With its budget woes, Philadelphia can ill afford the $5.9 million that city officials have agreed to pay as redress for the prison abuse of thousands of people subjected to humiliating strip searches after being jailed only for minor offenses.
But the settlement disclosed this week is a price that must be paid for years of heavy-handed booking policies that treated all prisoners as if they were hardened criminals.
The city's penalty - which could rise an additional $2 million in legal fees - also should stand as a warning around the region.
Due to the lack of uniform policies on strip searches, suburban towns and other counties still run the risk of abuses. Indeed, four South Jersey counties and Dauphin County, Pa., are on the hook for more than $16 million in settlements over searches, with lawsuits pending elsewhere.
It's fortunate that, as a result of the 2005 class-action lawsuit over the city searches, Philadelphia prison officials reformed their strip-search policies. Searches are down dramatically, and most people arrested for minor offenses are scanned with devices for contraband and drugs, rather than subjected to a visual inspection while naked.

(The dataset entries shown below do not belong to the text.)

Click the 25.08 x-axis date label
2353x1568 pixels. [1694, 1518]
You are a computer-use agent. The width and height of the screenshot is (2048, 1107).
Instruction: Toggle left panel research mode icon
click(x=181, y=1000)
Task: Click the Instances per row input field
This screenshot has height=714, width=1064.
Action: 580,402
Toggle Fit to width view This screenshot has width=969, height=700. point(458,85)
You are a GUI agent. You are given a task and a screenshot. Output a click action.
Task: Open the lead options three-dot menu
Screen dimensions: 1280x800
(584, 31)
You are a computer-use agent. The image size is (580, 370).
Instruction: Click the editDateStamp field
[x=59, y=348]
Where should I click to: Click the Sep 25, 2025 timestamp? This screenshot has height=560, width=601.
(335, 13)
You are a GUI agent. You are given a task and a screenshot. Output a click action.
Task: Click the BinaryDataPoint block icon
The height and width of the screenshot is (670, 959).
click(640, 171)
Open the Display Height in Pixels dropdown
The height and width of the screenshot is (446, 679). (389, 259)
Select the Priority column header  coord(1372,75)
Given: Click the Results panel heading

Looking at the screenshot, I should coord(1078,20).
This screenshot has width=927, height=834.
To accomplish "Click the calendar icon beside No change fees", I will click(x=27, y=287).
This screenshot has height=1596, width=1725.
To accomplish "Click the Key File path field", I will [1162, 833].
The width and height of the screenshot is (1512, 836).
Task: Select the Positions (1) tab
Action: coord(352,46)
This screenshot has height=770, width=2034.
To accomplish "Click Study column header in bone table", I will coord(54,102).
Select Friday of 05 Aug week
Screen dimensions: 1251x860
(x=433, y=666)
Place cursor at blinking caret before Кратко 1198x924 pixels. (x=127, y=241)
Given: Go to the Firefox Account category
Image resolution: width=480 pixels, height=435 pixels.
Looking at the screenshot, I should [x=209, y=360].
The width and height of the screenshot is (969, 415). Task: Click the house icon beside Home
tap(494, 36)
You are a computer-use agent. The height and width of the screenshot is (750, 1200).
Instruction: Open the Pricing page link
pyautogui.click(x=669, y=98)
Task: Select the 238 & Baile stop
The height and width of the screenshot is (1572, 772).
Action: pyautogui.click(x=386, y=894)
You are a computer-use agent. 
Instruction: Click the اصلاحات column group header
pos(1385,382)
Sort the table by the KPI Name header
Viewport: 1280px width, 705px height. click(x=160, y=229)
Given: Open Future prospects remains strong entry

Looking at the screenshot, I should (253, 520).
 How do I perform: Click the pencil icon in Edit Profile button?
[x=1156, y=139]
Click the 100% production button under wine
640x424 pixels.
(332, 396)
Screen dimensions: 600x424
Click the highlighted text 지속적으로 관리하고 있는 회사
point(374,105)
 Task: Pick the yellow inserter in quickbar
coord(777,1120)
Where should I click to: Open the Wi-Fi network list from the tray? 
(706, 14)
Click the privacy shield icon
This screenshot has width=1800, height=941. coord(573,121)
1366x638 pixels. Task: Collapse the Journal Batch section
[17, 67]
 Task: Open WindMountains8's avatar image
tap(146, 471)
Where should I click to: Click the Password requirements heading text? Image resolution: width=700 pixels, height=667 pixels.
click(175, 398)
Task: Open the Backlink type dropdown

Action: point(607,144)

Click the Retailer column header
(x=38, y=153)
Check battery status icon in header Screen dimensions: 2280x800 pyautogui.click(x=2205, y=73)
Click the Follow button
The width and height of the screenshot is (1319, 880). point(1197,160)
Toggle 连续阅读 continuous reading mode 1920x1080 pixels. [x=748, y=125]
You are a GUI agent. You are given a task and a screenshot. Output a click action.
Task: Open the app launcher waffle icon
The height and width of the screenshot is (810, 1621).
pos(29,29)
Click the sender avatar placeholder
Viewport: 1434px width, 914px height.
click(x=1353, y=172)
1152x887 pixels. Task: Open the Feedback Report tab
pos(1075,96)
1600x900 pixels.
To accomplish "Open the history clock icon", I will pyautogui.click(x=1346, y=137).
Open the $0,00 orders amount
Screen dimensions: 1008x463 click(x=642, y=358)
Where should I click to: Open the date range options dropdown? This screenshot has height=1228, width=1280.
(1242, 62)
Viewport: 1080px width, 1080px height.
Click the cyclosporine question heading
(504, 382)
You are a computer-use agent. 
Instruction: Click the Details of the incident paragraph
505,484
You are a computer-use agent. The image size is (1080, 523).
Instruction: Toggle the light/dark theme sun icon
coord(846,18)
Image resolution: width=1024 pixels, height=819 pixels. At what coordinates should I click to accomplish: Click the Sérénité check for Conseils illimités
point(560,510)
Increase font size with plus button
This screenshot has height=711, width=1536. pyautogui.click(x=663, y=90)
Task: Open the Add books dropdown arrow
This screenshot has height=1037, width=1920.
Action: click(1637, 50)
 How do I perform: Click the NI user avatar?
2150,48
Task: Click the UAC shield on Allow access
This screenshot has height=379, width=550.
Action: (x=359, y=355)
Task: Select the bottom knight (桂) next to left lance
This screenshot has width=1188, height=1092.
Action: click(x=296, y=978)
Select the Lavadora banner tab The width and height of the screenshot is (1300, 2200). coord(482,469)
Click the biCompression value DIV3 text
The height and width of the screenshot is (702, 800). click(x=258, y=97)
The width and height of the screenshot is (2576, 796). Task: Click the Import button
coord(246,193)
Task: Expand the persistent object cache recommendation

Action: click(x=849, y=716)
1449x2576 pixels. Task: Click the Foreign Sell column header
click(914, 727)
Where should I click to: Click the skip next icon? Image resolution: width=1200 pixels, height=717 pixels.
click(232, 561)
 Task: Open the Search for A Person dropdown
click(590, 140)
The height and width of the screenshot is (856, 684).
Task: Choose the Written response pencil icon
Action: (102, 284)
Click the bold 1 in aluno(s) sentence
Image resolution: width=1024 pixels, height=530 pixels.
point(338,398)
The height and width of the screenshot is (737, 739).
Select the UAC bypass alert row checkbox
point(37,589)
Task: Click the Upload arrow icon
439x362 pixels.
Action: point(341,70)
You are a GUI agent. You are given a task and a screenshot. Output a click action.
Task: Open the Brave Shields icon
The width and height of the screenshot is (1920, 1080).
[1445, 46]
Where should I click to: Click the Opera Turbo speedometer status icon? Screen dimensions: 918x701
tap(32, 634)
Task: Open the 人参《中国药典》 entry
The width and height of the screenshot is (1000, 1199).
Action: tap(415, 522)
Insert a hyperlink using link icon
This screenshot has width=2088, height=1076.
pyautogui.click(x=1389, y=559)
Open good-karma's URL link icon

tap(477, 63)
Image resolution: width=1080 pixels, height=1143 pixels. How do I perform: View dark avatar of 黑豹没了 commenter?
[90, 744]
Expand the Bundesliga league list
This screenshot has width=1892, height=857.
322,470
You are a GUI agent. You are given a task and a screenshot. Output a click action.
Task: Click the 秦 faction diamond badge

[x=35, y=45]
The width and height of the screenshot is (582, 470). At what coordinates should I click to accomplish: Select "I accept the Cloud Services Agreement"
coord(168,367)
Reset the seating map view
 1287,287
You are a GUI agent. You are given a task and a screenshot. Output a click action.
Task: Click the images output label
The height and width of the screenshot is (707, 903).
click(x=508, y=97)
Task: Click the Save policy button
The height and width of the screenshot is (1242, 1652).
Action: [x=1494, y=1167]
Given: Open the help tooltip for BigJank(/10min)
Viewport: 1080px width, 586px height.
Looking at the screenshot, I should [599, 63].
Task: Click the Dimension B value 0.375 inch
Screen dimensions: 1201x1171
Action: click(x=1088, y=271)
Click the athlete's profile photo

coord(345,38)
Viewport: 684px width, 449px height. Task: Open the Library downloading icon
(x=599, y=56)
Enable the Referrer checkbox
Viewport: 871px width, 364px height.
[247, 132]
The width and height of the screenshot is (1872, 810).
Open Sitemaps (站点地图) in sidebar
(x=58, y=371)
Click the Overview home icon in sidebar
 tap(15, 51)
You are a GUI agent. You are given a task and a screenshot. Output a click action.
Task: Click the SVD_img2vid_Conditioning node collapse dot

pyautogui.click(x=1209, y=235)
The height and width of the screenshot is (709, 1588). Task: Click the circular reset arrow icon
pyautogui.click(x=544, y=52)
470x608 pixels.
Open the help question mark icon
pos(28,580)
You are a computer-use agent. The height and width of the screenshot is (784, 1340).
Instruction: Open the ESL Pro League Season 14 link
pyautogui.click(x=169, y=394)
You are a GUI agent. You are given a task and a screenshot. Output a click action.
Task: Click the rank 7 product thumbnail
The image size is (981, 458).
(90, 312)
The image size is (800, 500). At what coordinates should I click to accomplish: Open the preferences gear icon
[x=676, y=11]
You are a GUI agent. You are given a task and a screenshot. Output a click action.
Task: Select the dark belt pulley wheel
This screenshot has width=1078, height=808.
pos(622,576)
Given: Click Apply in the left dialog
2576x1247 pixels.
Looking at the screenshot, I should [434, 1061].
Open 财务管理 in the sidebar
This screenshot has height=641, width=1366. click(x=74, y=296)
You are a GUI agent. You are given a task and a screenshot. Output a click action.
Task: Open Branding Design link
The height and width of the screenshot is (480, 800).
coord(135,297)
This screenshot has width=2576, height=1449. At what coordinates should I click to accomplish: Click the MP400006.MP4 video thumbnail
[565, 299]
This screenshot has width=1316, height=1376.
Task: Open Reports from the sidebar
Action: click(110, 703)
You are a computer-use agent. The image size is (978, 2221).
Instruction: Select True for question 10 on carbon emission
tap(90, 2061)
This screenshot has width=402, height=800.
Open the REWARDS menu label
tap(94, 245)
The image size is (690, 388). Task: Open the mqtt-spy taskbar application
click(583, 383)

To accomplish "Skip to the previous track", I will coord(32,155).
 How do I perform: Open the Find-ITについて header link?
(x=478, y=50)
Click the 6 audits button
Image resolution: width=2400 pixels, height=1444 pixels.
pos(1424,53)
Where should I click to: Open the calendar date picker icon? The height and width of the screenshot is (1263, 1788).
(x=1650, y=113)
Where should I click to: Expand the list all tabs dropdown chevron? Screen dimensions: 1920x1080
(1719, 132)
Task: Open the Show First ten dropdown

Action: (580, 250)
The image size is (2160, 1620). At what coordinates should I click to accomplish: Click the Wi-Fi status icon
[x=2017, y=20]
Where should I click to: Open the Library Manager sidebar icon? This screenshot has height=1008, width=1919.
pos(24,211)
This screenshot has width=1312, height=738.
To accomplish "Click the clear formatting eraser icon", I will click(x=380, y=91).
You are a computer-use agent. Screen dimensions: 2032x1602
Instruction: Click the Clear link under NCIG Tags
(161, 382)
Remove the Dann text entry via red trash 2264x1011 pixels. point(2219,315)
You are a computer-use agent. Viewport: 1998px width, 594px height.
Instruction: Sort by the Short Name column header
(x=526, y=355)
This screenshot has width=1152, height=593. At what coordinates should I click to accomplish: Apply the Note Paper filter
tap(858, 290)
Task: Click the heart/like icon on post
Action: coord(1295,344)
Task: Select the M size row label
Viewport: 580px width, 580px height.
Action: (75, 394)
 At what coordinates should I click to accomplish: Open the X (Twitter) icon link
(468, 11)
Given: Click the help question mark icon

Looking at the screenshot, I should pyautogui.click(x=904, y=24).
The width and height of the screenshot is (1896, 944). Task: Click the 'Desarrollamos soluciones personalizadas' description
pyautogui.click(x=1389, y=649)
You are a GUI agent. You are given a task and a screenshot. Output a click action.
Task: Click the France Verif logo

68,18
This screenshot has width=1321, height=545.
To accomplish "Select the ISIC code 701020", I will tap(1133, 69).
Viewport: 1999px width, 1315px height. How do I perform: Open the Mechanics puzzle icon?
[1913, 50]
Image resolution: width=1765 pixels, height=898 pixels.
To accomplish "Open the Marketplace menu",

The city's six prisons had taken security to absurd lengths by strip-searching even people held overnight while trying to make bail. One inmate who sued was a longtime teacher jailed on a drunken-driving charge, who told of being terrified during the strip search, and later wept when locked in a prison cell.
An Inquirer investigation of prisoner-search policies in 2007 exposed their widespread use in suburban towns, as well. But the lack of a national standard on strip searches has hampered comprehensive reform, with some prison authorities continuing the indiscriminate practice on security grounds.
Even with several federal courts having ruled unconstitutional the blanket use of strip searches, the outlook for reform has been clouded by a recent ruling upholding such searches.
Police and prison officials should strip search only where they have reasonable suspicion that inmates are carrying contraband such as drugs. It's clear that blanket strip policies aren't the way to go - and it shouldn't take more costly court settlements to bring about reform.
If nothing else, taxpayers who are paying for the settlements should demand prison policies that pass court muster by fairly balancing the need for security versus individual rights.